_Try it_
In the records that follow, find each line with "Given" and pull it out.

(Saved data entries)
• • •

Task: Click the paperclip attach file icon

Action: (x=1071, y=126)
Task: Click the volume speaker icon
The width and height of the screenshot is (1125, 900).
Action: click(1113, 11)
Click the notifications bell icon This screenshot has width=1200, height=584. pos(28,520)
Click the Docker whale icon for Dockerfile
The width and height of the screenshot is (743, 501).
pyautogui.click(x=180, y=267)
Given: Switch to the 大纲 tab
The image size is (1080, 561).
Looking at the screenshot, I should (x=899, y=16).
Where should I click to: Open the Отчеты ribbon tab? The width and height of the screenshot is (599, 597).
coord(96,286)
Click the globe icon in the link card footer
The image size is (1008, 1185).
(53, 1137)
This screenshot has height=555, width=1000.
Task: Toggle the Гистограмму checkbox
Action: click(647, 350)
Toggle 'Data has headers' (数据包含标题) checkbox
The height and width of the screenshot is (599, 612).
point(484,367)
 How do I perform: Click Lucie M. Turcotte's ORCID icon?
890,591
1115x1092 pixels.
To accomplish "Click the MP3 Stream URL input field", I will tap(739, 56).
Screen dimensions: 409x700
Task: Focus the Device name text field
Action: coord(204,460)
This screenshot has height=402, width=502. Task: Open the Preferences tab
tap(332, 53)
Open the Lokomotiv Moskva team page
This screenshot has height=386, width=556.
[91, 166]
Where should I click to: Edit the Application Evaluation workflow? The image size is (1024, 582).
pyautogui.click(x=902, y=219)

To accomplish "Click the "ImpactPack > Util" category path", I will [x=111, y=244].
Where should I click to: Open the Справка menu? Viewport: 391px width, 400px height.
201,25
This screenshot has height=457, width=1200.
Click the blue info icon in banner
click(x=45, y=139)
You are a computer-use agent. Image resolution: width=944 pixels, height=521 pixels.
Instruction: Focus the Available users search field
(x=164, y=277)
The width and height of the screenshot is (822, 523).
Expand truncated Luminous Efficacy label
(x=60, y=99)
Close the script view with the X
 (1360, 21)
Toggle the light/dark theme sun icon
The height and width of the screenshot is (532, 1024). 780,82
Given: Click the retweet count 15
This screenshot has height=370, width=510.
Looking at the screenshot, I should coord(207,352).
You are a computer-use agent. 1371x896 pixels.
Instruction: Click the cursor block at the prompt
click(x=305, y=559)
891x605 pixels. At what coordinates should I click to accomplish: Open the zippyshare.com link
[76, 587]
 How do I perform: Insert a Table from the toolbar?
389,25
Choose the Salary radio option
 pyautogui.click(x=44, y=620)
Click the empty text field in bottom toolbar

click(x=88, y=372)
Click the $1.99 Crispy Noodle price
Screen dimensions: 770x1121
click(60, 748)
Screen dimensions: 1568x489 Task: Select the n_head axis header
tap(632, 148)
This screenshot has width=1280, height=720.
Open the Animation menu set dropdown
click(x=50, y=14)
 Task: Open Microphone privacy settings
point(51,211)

• • •

_Written response_
Given: Switch to the 大纲 tab
Given: Click the retweet count 15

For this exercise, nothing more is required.